Se è presente un'ipersensibilità glandulare è possibili
l'applicazione topica di anestetici locali per ridurre il riflesso
eiaculatorio.
Abbiamo poi le terapie farmacologiche orali che prevede l'utilizzo
di farmaci serotoninergici e antidopaminergici, essendo la serotonina
inibente e la dopamina favorente la funzione eiaculatoria.
Tra i farmaci serotoninergici i più usati sono :la paroxetina,
la fluoxetina, la cloripramina, la sertralina, la fluvoxamina.

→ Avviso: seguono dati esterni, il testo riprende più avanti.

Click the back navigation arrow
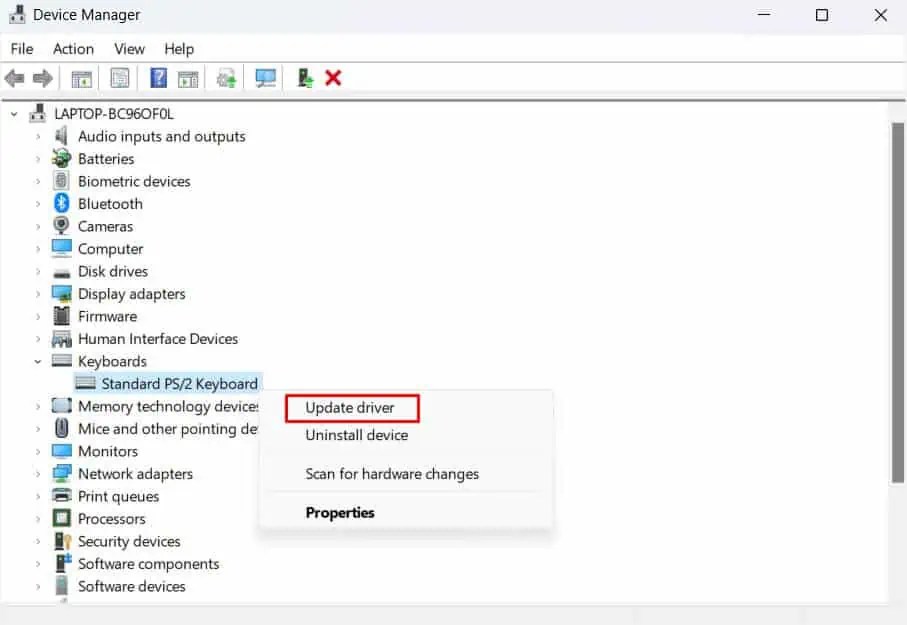The height and width of the screenshot is (625, 907). tap(14, 77)
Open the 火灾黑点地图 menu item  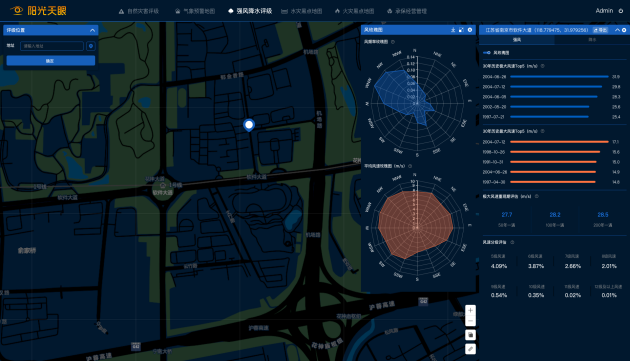354,11
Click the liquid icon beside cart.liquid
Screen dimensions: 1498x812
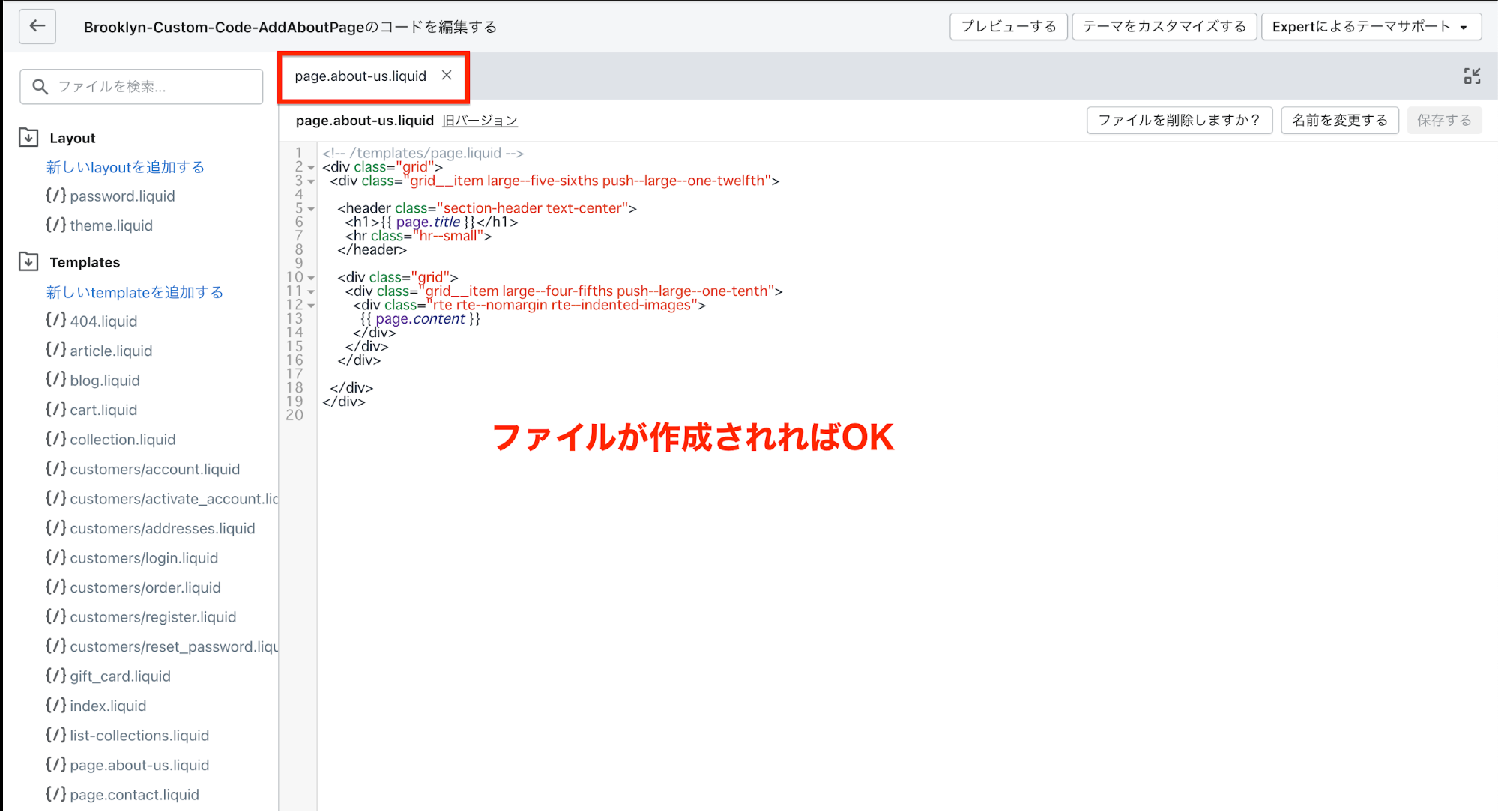56,409
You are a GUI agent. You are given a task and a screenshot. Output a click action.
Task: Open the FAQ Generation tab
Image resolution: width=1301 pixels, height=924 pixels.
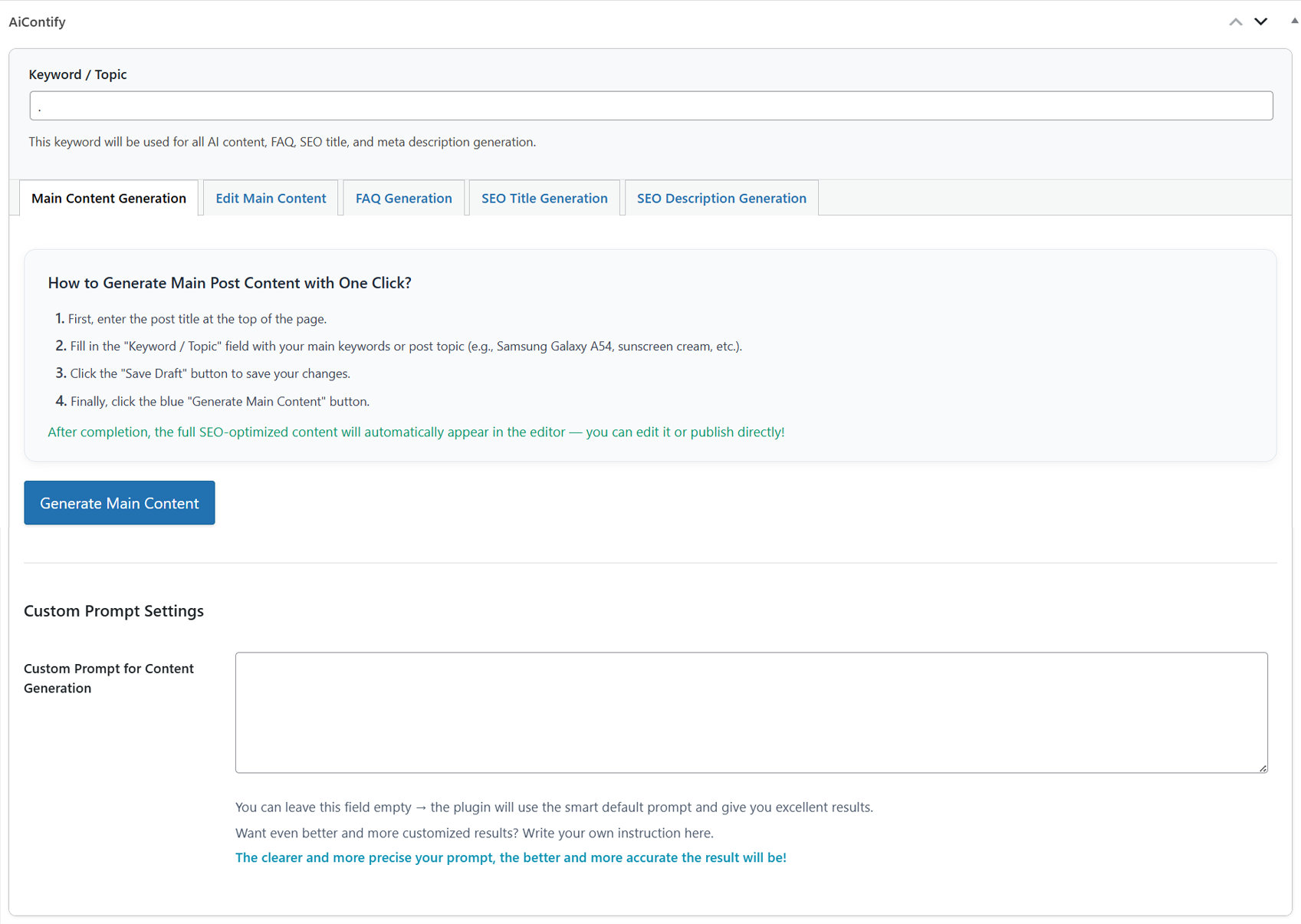pos(403,198)
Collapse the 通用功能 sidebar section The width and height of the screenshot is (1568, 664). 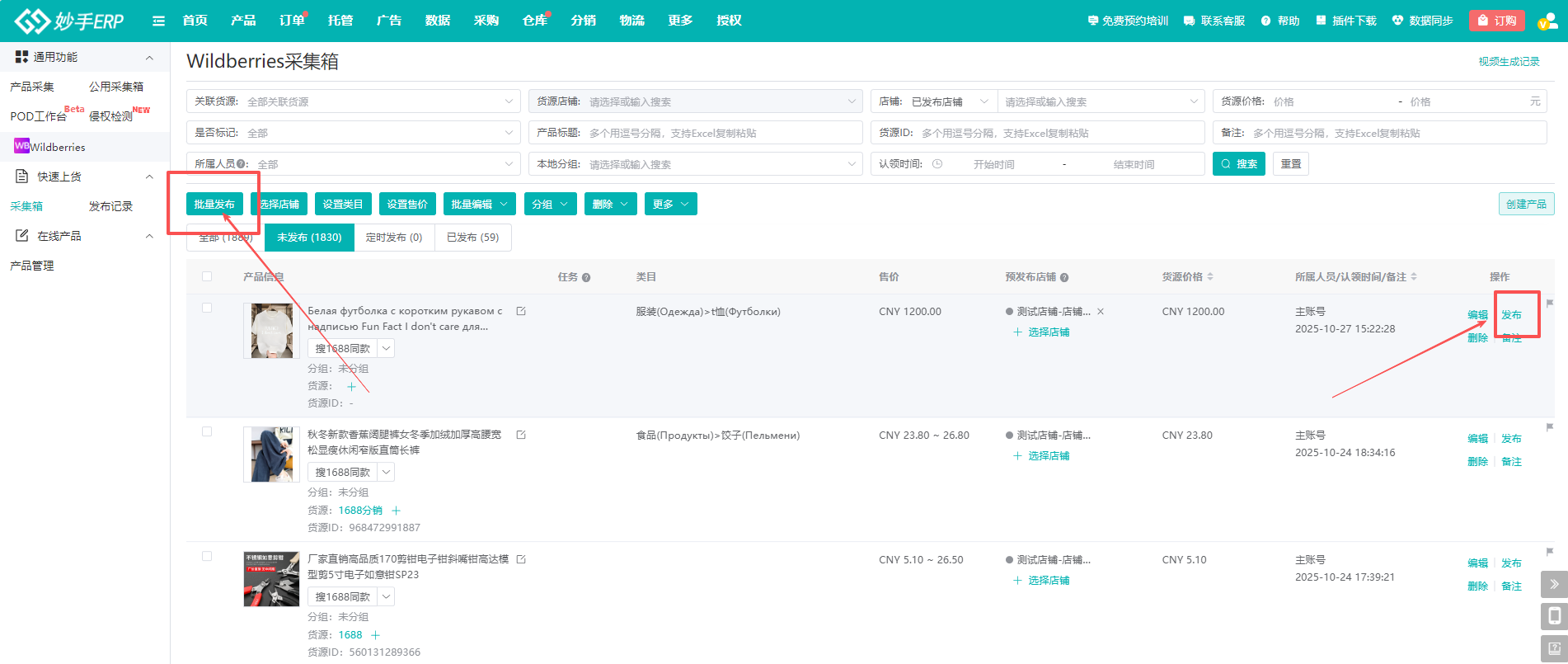pyautogui.click(x=149, y=58)

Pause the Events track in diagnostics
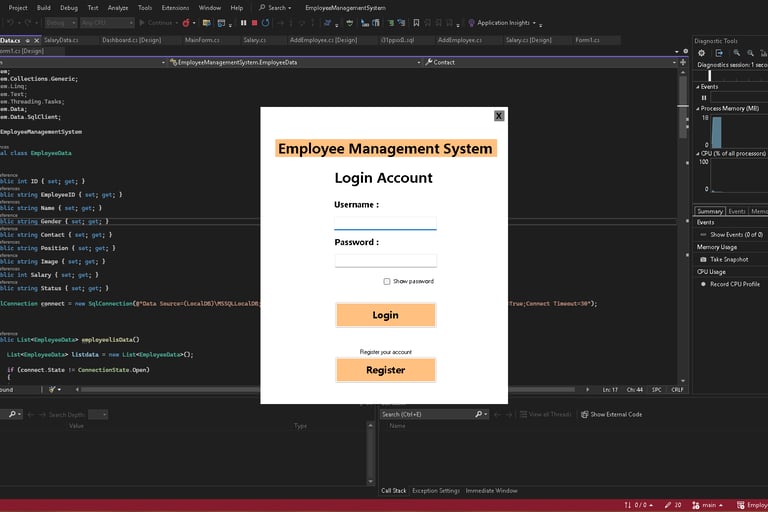pos(703,98)
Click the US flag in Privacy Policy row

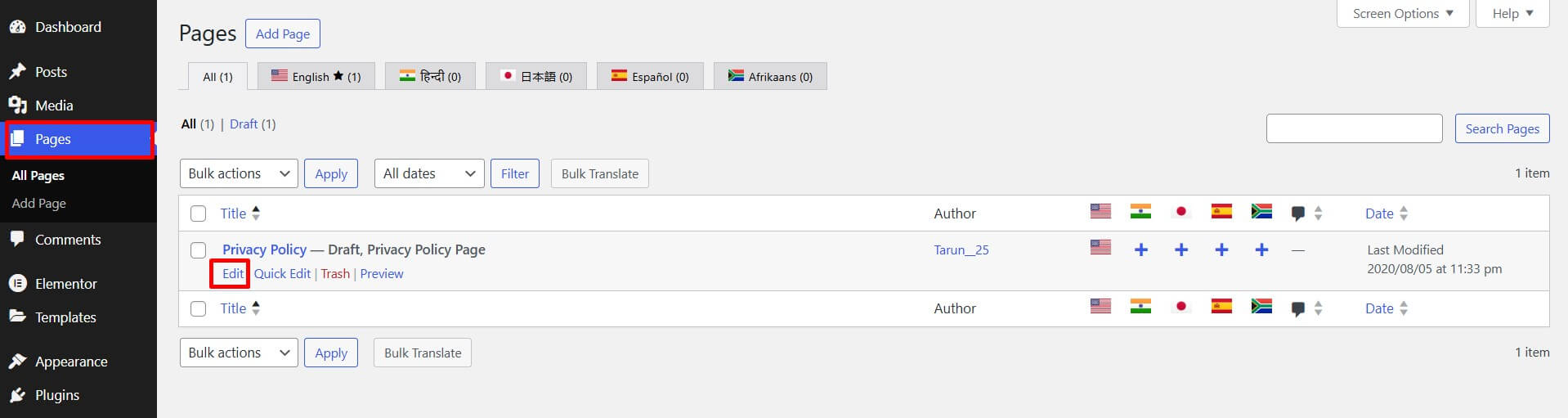click(1100, 247)
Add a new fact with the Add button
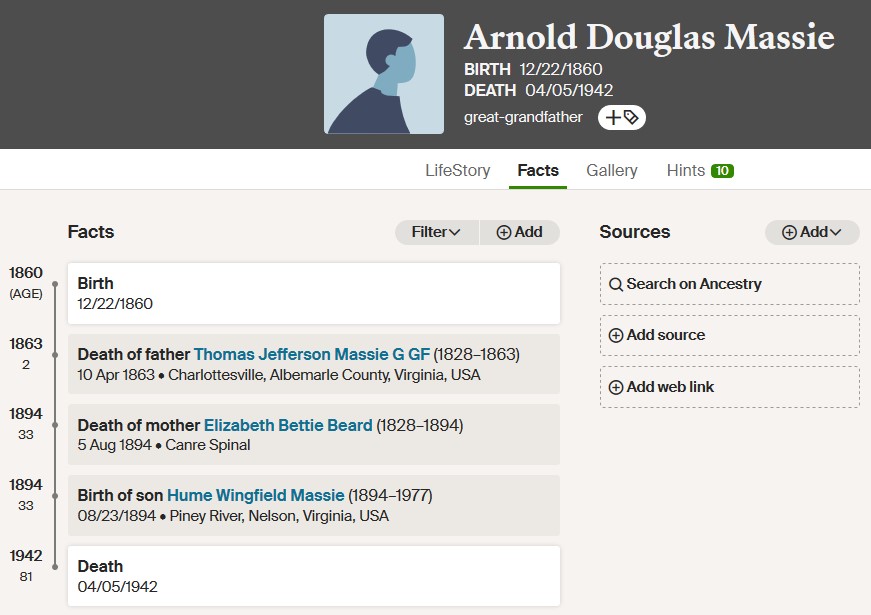 (x=519, y=232)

Per quanto riguarda gli antidopaminergici il più diffuso è la
metoclopramide. Nel paziente che oltre all'eiaculazione precoce presenta
un deficit erettivo (eiaculazione precoce secondaria sintomatica di
disfunzione erettile), è giustificato l'uso delle prostaglandine
o dei farmaci orali. La terapia chirurgica consiste nell'intervento
di frenuloplastica indicato nei pazienti con brevità del frenulo
il cui fine è quello di ridurre lo stimolo eiaculatorio, intevento
che andrebbe praticato solo dopo che il GSA ha rivelato una bassa soglia
di sensibilità frenulare. Un altro intervento che si può effettuare è la
neurotripsia selettiva che permette di ridurre la sensibilità glandulare.